Assignment - Copy exactly the lines of the data below, beginning with the line with "At what coordinates should I click to accomplish: Open" and ending with the line with "The image size is (764, 1195).". Pictures are to be omitted.

Records for the task -
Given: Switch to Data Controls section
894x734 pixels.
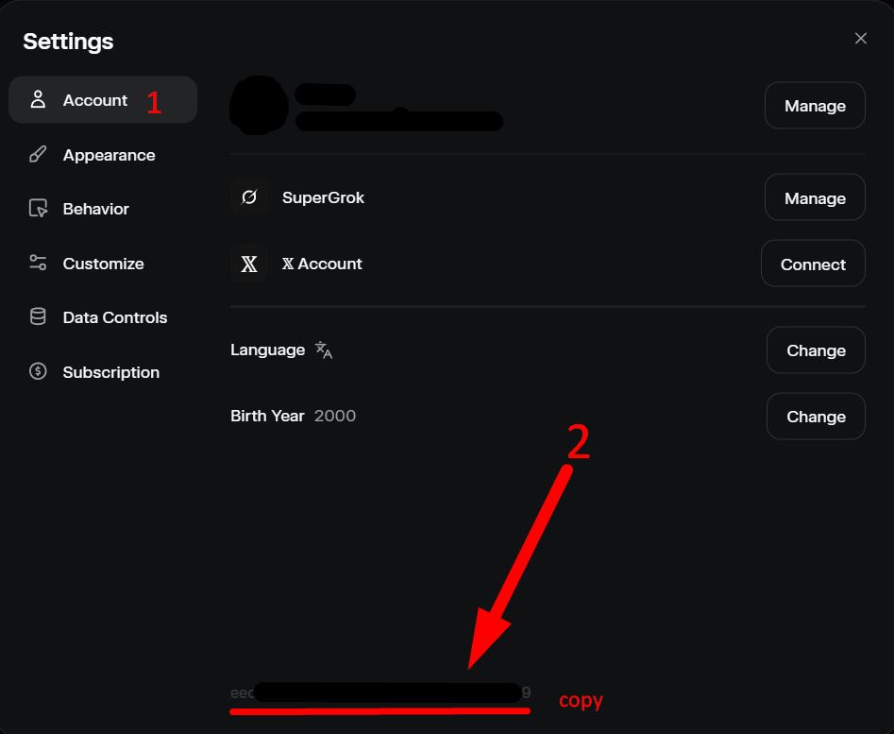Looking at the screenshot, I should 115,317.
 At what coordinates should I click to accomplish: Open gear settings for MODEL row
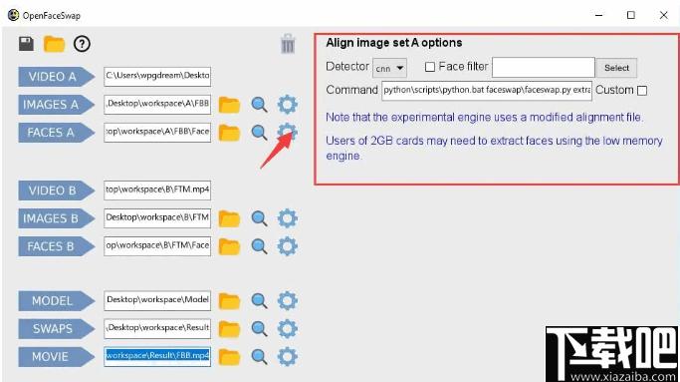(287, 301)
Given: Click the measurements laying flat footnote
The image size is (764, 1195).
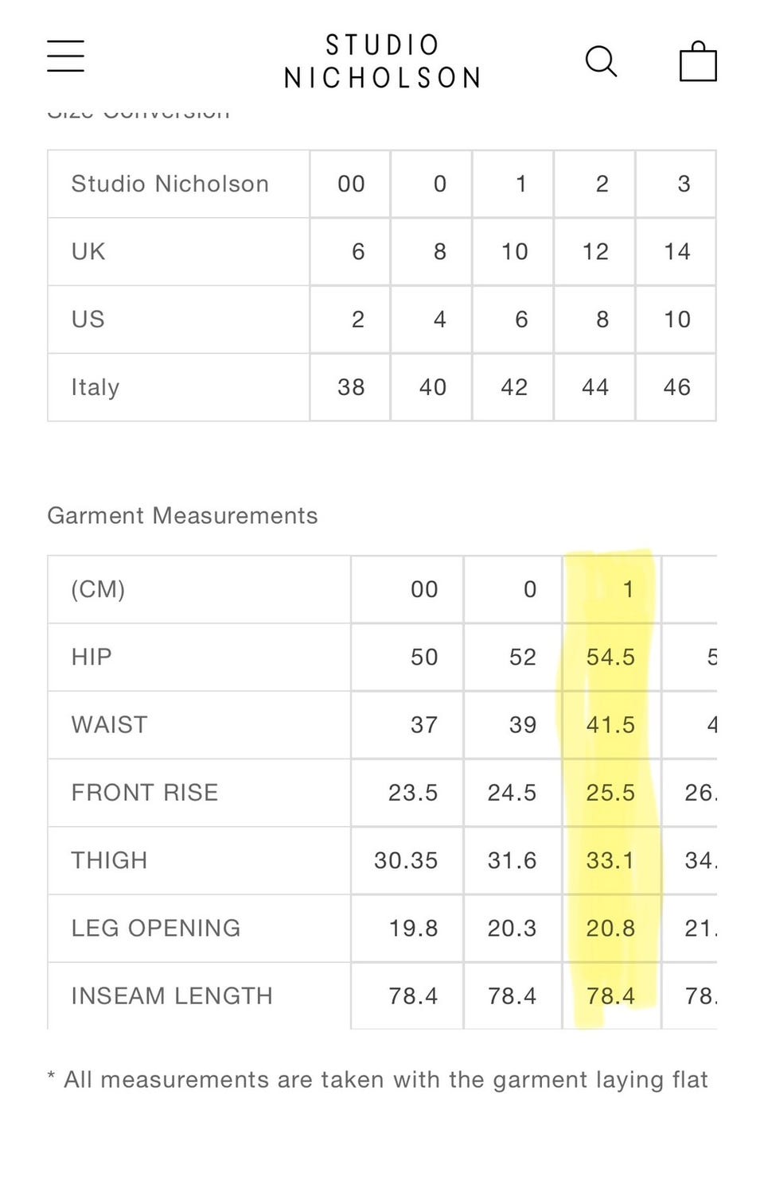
--
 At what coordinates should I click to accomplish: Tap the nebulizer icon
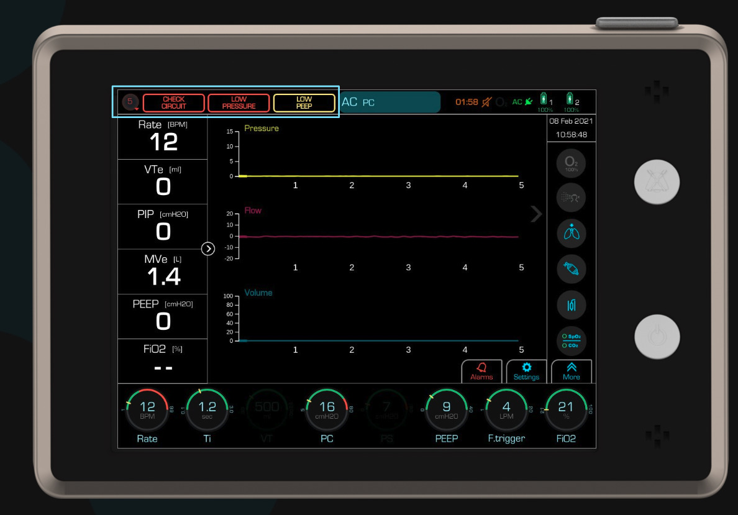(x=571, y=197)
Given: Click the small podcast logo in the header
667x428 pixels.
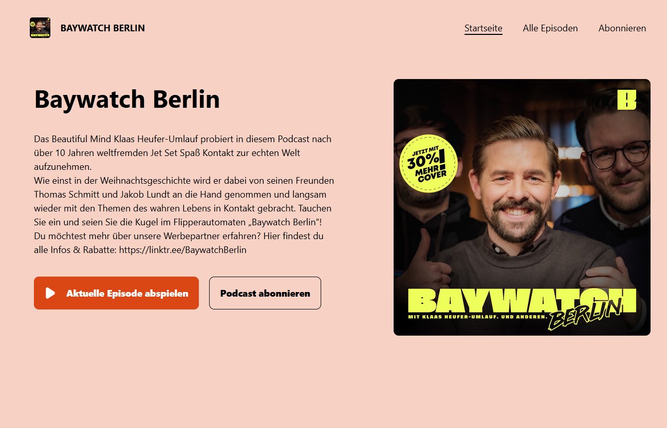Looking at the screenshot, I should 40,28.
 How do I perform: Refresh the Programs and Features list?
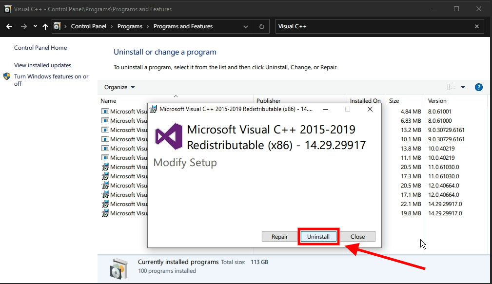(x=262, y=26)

Worked solution -
 At what coordinates should I click to accomplish: Open gear settings for MODEL row
(287, 301)
Given: Click the measurements laying flat footnote
The image size is (764, 1195).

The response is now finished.